Boundless Learning, l'apprentissage du futur inquiète l'édition

Clément Solym - 06.04.2012

Patrimoine et éducation - Ressources pédagogiques - Boundless Learning - manuels numériques - plateforme


« Économisez de l'argent. Étudiez plus vite. Finissez major de la promo » : Boundless Learning fait dans le marketing confiant et sûr de lui. Il ferait bien : alors que sa version bêta vient de convaincre les investisseurs de doter Boundless Learning de 8 millions $ pour son développement, les éditeurs papier, en bons gardes-chasse, commencent à mener des actions judiciaires contre la plateforme pour violation de copyrights.

 

Alors qu'un manuel scolaire papier s'échange parfois pour 200 $ outre-Atlantique, (voir notre actualitté) Boundless Learning a l'effronterie de proposer un modèle gratuit et de qualité, dont la version bêta a déjà séduit les étudiants d'un bon millier d'universités : 92 % d'entre eux ont recommandé Boundless Learning après l'avoir testé. La start-up a l'ambition de devenir un leader en matière d'« Open Educational Resources », c'est-à-dire proposer un accès gratuit à des ressources pédagogiques.

 

 

 

Pour alimenter son fond de manuels scolaires numériques, Boundless travaille avec les équipes du site OER Commons, qui irrigue « depuis plus de 20 ans » le web en contenu pédagogique sous Creative Commons.

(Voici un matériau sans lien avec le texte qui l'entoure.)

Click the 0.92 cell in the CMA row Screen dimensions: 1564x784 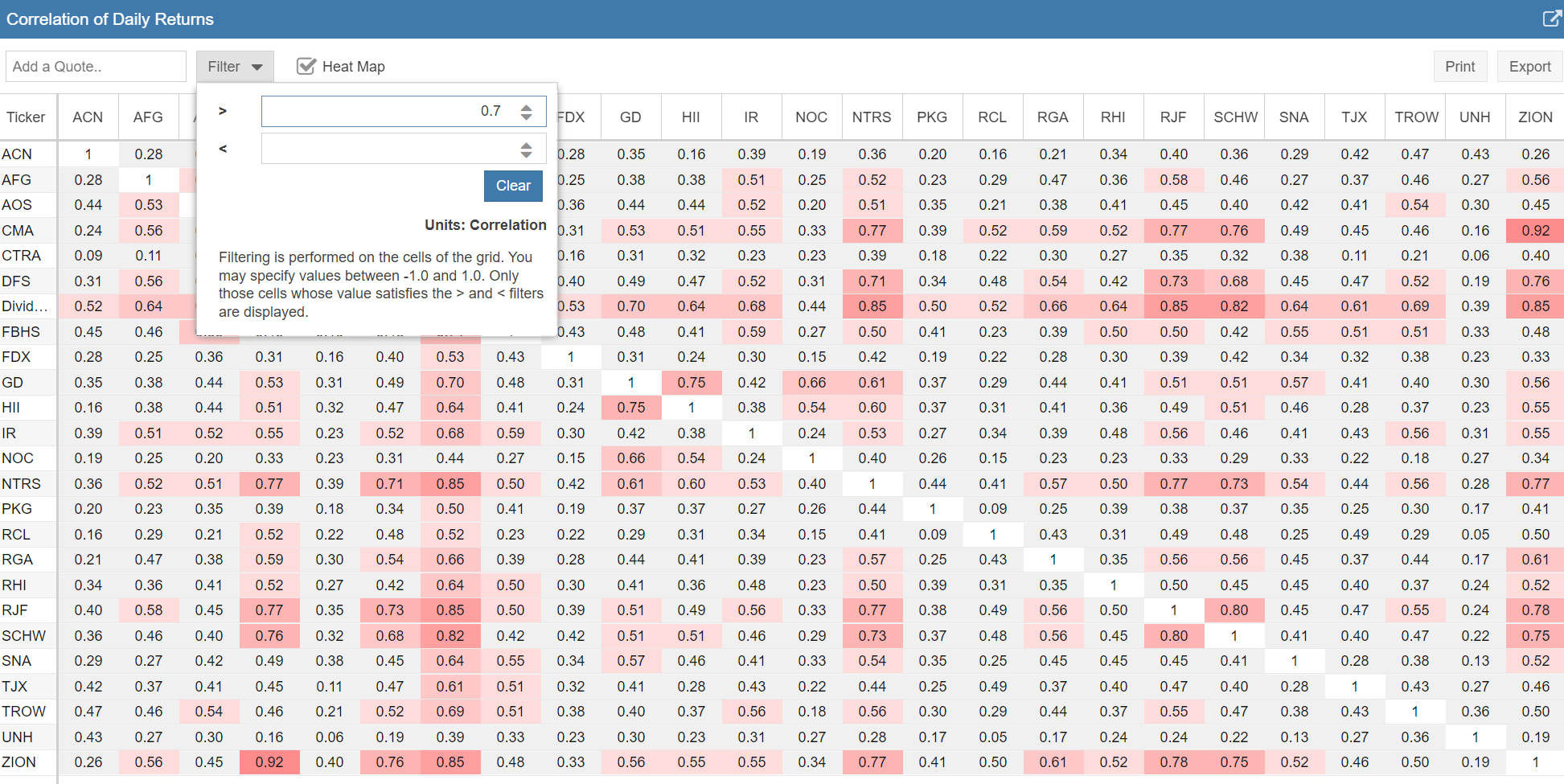[1535, 231]
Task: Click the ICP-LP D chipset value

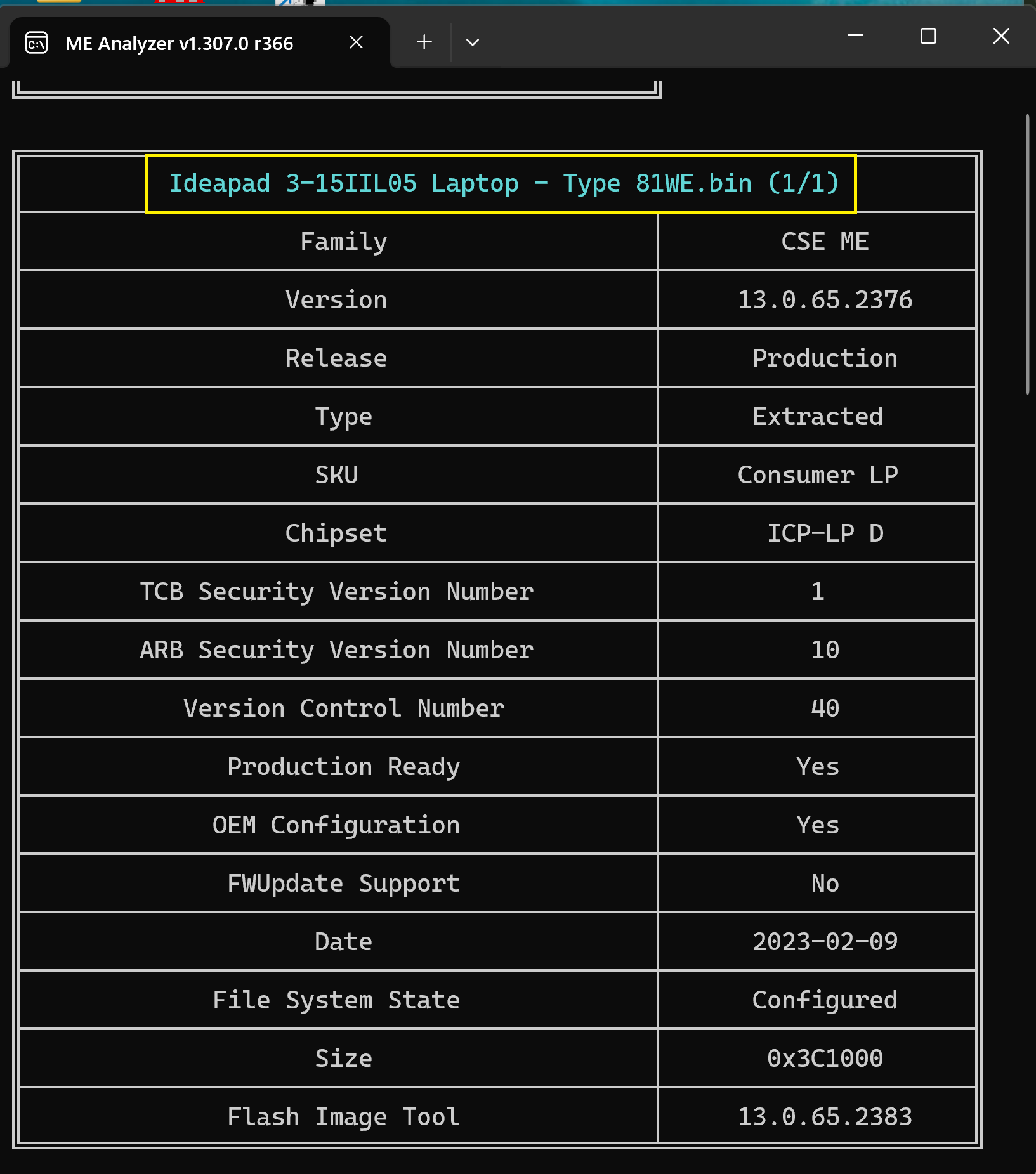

Attirée par les mots « accès libre » comme des fourmis par un macaron La Durée, une légion d'avocats mandatés par les plus grands éditeurs de manuels scolaires s'est présentée pour tenter d'imposer des limites à Boundless. 

 

Pearson Education, Cengage Learning, et Bedford, Freeman & Worth Publishing Group ont ainsi attaqué la plateforme en justice le 23 mars dernier, arguant qu'elle enfreignait les copyrights de leurs propres manuels scolaires, en... utilisant leur organisation des sections (le copyright, comme le droit d'auteur français, protège l'expression et non l'idée en elle-même). Le message est clair : chez les éditeurs, on préfère iBooks, et son format propriétaire .book, à l'open source. (voir notre actualitté)

 

« Nous sommes arrivés à un tournant dans la matière, et, comme pour tous les médias traditionnels, les changements s'annoncent à l'horizon » a déclaré le PDG de Boundless Ariel Diaz à propos des procès intentés par les éditeurs. « Pédagogiquement, ils sont nuls, d'un point de vue d'utilisateur, ils sont nuls. Nous sommes convaincus que cette action judiciaire est infondée. »

 

Boundless compte bien riposter et faire valoir ses droits. La démarche open source de la plateforme ne lui a pas valu que des ennemis : Venrock, un investisseur de l'écurie Rockefeller, et d'autres mécènes viennent de doter le site de 8 millions € pour son développement. Les équipes de Boundless vont maintenant s'atteler aux fonctionnalités sociales de la plateforme (professeurs et étudiants pourront enrichir les contenus), et préparer l'ouverture de celle-ci à tous les utilisateurs.